Biegowelove.pl

informacje o Polsce. Wybierz tematy, o których chcesz dowiedzieć się więcej

Powrót Polski do głównego nurtu jest dobrodziejstwem dla Unii Europejskiej

Powrót Polski do głównego nurtu jest dobrodziejstwem dla Unii Europejskiej

Otwórz bezpłatnie Editor’s Digest

Autor jest redaktorem naczelnym i felietonistą Le Monde

Donald Tusk wrócił wczoraj do Brukseli jako „dumny Polak”, „dumny Europejczyk” i prawdopodobnie kolejny polski premier po obaleniu skrajnie prawicowego rządu swojego kraju w wyborach 15 października. Być może pamiętał, kiedy wszedł do budynku Berlaymont, zawziętą bitwę, którą przegrał tam z Angelą Merkel i Jean-Claudem Junckerem osiem lat temu jako przewodniczący Rady Europejskiej.

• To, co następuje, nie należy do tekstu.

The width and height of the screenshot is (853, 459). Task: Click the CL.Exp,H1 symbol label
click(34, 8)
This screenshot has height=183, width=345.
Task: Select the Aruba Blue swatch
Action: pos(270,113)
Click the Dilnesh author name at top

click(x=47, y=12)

Latem 2015 r. Niemcy stanęły w obliczu dużej liczby uchodźców z Syrii, a kanclerz Merkel chciała, aby jej europejscy partnerzy pomogli. Wspólnie z Junckerem, ówczesnym przewodniczącym Komisji Europejskiej, opracowała plan, w ramach którego każde państwo członkowskie przyjmie część uchodźców. Tusk błagał ją o przełożenie głosowania, ale bezskutecznie.

W rodzinnej Polsce jego centroprawicowej partii groziła utrata władzy w nadchodzących wyborach na rzecz antyeuropejskiej, antyimigranckiej Partii Prawa i Sprawiedliwości. Wiedział, że przyjęcie kwot uchodźców zapewni tej partii mocny argument przeciwko Brukseli i Liberalnym Demokratom. Ale Merkel miała swoje własne priorytety. Polski rząd zgodził się przyjąć 7 tys. uchodźców, ale został ukrzyżowany przez opozycję i przegrał wybory.

Polska stała się uporczywą utrapieniem dla Unii Europejskiej, która podjęła bezprecedensowy krok w postaci zamrożenia 35 miliardów euro funduszy naprawczych Covid w związku z naruszeniami praworządności przez PiS. Tusk mówił w środę w Brukseli o odblokowaniu tych środków. Jednak zwycięstwo jego koalicji w tym miesiącu wiele znaczy dla Europy. Zakończenie sporu o praworządność, jednego z filarów projektu europejskiego, pozwoliłoby Polsce odzyskać rolę decydującego gracza w czasach ogromnych wyzwań dla Unii Europejskiej, którą dotkliwie wstrząsnęła wojna na Ukrainie .

Bezpośrednią korzyścią powinna być poprawa stosunków polsko-niemieckich, które zostały zatrute masowymi żądaniami rządu PiS w zakresie reparacji za II wojnę światową oraz zaciekłą kampanią antyniemiecką w okresie wyborczym. Lepsze perspektywy w stosunkach z Warszawą znajdzie także Francja.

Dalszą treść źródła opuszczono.